◆ **WHAT THE TASK REQUIRES**: Restate the records underneath, keeping each one exactly the same.

** EXERCISE MATERIAL follows **

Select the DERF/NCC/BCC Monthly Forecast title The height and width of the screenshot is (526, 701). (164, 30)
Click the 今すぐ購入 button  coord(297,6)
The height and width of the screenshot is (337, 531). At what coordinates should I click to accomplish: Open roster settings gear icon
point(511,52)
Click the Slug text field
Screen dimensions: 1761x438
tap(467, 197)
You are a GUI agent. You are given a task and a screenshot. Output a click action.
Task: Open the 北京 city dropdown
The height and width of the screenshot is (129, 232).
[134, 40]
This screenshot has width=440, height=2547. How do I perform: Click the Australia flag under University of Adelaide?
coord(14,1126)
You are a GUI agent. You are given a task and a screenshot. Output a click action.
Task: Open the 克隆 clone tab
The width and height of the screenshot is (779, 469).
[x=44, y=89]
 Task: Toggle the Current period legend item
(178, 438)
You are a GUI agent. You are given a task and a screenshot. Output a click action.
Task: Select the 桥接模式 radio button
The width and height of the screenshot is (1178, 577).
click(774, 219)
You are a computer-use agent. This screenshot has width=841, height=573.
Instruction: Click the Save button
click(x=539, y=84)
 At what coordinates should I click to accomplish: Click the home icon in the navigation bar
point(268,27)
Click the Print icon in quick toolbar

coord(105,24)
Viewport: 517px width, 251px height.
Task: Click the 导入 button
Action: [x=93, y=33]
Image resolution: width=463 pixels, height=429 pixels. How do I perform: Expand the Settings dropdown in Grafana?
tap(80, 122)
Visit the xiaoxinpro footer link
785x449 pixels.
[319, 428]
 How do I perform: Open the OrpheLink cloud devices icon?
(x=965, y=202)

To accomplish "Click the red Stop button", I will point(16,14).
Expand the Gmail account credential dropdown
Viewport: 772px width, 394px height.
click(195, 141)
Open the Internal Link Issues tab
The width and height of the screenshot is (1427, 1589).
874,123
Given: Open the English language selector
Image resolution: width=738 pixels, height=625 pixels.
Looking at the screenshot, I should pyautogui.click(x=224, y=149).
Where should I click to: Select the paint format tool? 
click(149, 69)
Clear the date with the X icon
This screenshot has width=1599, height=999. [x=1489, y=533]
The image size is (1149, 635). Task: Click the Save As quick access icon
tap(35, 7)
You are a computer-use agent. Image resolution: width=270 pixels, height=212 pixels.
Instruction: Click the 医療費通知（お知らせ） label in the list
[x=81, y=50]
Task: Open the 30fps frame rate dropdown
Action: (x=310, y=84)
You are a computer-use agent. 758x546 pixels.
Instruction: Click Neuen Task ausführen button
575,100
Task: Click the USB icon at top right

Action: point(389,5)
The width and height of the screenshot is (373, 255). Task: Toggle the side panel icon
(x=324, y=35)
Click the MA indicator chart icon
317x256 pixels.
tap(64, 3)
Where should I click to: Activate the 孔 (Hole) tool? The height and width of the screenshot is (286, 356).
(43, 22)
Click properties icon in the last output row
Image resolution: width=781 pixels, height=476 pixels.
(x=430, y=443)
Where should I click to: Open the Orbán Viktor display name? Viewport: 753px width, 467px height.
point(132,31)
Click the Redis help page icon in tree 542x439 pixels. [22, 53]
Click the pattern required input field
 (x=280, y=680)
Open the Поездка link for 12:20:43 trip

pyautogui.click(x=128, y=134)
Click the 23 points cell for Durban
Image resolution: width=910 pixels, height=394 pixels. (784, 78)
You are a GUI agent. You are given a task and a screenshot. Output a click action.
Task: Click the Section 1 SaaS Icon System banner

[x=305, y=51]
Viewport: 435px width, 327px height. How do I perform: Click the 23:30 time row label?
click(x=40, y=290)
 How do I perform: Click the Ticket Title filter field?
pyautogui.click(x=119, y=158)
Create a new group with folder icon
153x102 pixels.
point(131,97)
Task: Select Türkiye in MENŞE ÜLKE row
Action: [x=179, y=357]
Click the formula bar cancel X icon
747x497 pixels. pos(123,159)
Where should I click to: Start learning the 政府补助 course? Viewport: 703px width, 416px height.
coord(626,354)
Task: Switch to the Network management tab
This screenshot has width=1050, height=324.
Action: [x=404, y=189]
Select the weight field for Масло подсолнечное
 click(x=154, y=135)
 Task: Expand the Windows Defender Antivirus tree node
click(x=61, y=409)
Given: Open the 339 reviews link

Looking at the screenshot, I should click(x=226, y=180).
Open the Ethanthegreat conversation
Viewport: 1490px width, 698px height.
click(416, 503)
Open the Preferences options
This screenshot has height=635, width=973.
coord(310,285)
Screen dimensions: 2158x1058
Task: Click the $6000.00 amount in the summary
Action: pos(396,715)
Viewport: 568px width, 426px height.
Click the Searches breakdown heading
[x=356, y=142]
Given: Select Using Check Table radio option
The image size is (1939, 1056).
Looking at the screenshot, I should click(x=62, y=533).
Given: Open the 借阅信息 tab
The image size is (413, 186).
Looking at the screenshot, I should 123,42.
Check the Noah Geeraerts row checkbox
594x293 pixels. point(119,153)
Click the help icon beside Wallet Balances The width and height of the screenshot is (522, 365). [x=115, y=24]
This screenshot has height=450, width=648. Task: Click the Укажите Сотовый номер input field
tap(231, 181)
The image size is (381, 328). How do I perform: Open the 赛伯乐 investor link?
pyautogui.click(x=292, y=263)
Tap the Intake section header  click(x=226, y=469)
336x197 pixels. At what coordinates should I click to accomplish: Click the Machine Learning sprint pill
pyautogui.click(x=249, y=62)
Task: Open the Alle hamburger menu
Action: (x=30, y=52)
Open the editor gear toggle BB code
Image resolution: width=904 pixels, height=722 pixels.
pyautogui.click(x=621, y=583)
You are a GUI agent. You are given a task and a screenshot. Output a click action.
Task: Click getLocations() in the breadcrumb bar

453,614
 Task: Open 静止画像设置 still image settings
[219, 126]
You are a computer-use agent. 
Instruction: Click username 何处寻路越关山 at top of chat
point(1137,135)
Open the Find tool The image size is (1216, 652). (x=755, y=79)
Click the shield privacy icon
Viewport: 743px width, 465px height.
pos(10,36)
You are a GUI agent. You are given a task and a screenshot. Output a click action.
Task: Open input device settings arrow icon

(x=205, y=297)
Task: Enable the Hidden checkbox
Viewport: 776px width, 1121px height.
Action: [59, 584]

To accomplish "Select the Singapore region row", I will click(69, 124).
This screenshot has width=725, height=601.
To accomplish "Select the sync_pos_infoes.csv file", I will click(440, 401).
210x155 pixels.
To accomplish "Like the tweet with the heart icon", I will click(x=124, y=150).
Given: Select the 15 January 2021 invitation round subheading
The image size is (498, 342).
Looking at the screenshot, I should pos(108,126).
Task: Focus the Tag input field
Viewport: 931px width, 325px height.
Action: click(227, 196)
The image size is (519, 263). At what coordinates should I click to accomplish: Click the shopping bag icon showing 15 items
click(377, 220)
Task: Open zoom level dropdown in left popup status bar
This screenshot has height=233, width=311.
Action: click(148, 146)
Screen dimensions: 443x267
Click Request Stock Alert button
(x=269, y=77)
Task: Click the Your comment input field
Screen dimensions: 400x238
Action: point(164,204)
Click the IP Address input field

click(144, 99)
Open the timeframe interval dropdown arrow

** End of EXERCISE MATERIAL **

◆ **REPLY**:
Select the DERF/NCC/BCC Monthly Forecast title The height and width of the screenshot is (526, 701). (164, 30)
Click the 今すぐ購入 button  coord(297,6)
The height and width of the screenshot is (337, 531). At what coordinates should I click to accomplish: Open roster settings gear icon
point(511,52)
Click the Slug text field
Screen dimensions: 1761x438
tap(467, 197)
You are a GUI agent. You are given a task and a screenshot. Output a click action.
Task: Open the 北京 city dropdown
The height and width of the screenshot is (129, 232).
[134, 40]
This screenshot has width=440, height=2547. How do I perform: Click the Australia flag under University of Adelaide?
coord(14,1126)
You are a GUI agent. You are given a task and a screenshot. Output a click action.
Task: Open the 克隆 clone tab
The width and height of the screenshot is (779, 469).
[x=44, y=89]
 Task: Toggle the Current period legend item
(178, 438)
You are a GUI agent. You are given a task and a screenshot. Output a click action.
Task: Select the 桥接模式 radio button
The width and height of the screenshot is (1178, 577).
click(774, 219)
You are a computer-use agent. This screenshot has width=841, height=573.
Instruction: Click the Save button
click(x=539, y=84)
 At what coordinates should I click to accomplish: Click the home icon in the navigation bar
point(268,27)
Click the Print icon in quick toolbar

coord(105,24)
Viewport: 517px width, 251px height.
Task: Click the 导入 button
Action: [x=93, y=33]
Image resolution: width=463 pixels, height=429 pixels. How do I perform: Expand the Settings dropdown in Grafana?
tap(80, 122)
Visit the xiaoxinpro footer link
785x449 pixels.
[319, 428]
 How do I perform: Open the OrpheLink cloud devices icon?
(x=965, y=202)

To accomplish "Click the red Stop button", I will point(16,14).
Expand the Gmail account credential dropdown
Viewport: 772px width, 394px height.
click(195, 141)
Open the Internal Link Issues tab
The width and height of the screenshot is (1427, 1589).
874,123
Given: Open the English language selector
Image resolution: width=738 pixels, height=625 pixels.
Looking at the screenshot, I should pyautogui.click(x=224, y=149).
Where should I click to: Select the paint format tool? 
click(149, 69)
Clear the date with the X icon
This screenshot has width=1599, height=999. [x=1489, y=533]
The image size is (1149, 635). Task: Click the Save As quick access icon
tap(35, 7)
You are a computer-use agent. Image resolution: width=270 pixels, height=212 pixels.
Instruction: Click the 医療費通知（お知らせ） label in the list
[x=81, y=50]
Task: Open the 30fps frame rate dropdown
Action: (x=310, y=84)
You are a computer-use agent. 758x546 pixels.
Instruction: Click Neuen Task ausführen button
575,100
Task: Click the USB icon at top right

Action: point(389,5)
The width and height of the screenshot is (373, 255). Task: Toggle the side panel icon
(x=324, y=35)
Click the MA indicator chart icon
317x256 pixels.
tap(64, 3)
Where should I click to: Activate the 孔 (Hole) tool? The height and width of the screenshot is (286, 356).
(43, 22)
Click properties icon in the last output row
Image resolution: width=781 pixels, height=476 pixels.
(x=430, y=443)
Where should I click to: Open the Orbán Viktor display name? Viewport: 753px width, 467px height.
point(132,31)
Click the Redis help page icon in tree 542x439 pixels. [22, 53]
Click the pattern required input field
 (x=280, y=680)
Open the Поездка link for 12:20:43 trip

pyautogui.click(x=128, y=134)
Click the 23 points cell for Durban
Image resolution: width=910 pixels, height=394 pixels. (784, 78)
You are a GUI agent. You are given a task and a screenshot. Output a click action.
Task: Click the Section 1 SaaS Icon System banner

[x=305, y=51]
Viewport: 435px width, 327px height. How do I perform: Click the 23:30 time row label?
click(x=40, y=290)
 How do I perform: Click the Ticket Title filter field?
pyautogui.click(x=119, y=158)
Create a new group with folder icon
153x102 pixels.
point(131,97)
Task: Select Türkiye in MENŞE ÜLKE row
Action: [x=179, y=357]
Click the formula bar cancel X icon
747x497 pixels. pos(123,159)
Where should I click to: Start learning the 政府补助 course? Viewport: 703px width, 416px height.
coord(626,354)
Task: Switch to the Network management tab
This screenshot has width=1050, height=324.
Action: [x=404, y=189]
Select the weight field for Масло подсолнечное
 click(x=154, y=135)
 Task: Expand the Windows Defender Antivirus tree node
click(x=61, y=409)
Given: Open the 339 reviews link

Looking at the screenshot, I should click(x=226, y=180).
Open the Ethanthegreat conversation
Viewport: 1490px width, 698px height.
click(416, 503)
Open the Preferences options
This screenshot has height=635, width=973.
coord(310,285)
Screen dimensions: 2158x1058
Task: Click the $6000.00 amount in the summary
Action: pos(396,715)
Viewport: 568px width, 426px height.
Click the Searches breakdown heading
[x=356, y=142]
Given: Select Using Check Table radio option
The image size is (1939, 1056).
Looking at the screenshot, I should click(x=62, y=533).
Given: Open the 借阅信息 tab
The image size is (413, 186).
Looking at the screenshot, I should 123,42.
Check the Noah Geeraerts row checkbox
594x293 pixels. point(119,153)
Click the help icon beside Wallet Balances The width and height of the screenshot is (522, 365). [x=115, y=24]
This screenshot has height=450, width=648. Task: Click the Укажите Сотовый номер input field
tap(231, 181)
The image size is (381, 328). How do I perform: Open the 赛伯乐 investor link?
pyautogui.click(x=292, y=263)
Tap the Intake section header  click(x=226, y=469)
336x197 pixels. At what coordinates should I click to accomplish: Click the Machine Learning sprint pill
pyautogui.click(x=249, y=62)
Task: Open the Alle hamburger menu
Action: (x=30, y=52)
Open the editor gear toggle BB code
Image resolution: width=904 pixels, height=722 pixels.
pyautogui.click(x=621, y=583)
You are a GUI agent. You are given a task and a screenshot. Output a click action.
Task: Click getLocations() in the breadcrumb bar

453,614
 Task: Open 静止画像设置 still image settings
[219, 126]
You are a computer-use agent. 
Instruction: Click username 何处寻路越关山 at top of chat
point(1137,135)
Open the Find tool The image size is (1216, 652). (x=755, y=79)
Click the shield privacy icon
Viewport: 743px width, 465px height.
pos(10,36)
You are a GUI agent. You are given a task and a screenshot. Output a click action.
Task: Open input device settings arrow icon

(x=205, y=297)
Task: Enable the Hidden checkbox
Viewport: 776px width, 1121px height.
Action: [59, 584]

To accomplish "Select the Singapore region row", I will click(69, 124).
This screenshot has width=725, height=601.
To accomplish "Select the sync_pos_infoes.csv file", I will click(440, 401).
210x155 pixels.
To accomplish "Like the tweet with the heart icon", I will click(x=124, y=150).
Given: Select the 15 January 2021 invitation round subheading
The image size is (498, 342).
Looking at the screenshot, I should pos(108,126).
Task: Focus the Tag input field
Viewport: 931px width, 325px height.
Action: click(227, 196)
The image size is (519, 263). At what coordinates should I click to accomplish: Click the shopping bag icon showing 15 items
click(377, 220)
Task: Open zoom level dropdown in left popup status bar
This screenshot has height=233, width=311.
Action: click(148, 146)
Screen dimensions: 443x267
Click Request Stock Alert button
(x=269, y=77)
Task: Click the Your comment input field
Screen dimensions: 400x238
Action: point(164,204)
Click the IP Address input field

click(144, 99)
Open the timeframe interval dropdown arrow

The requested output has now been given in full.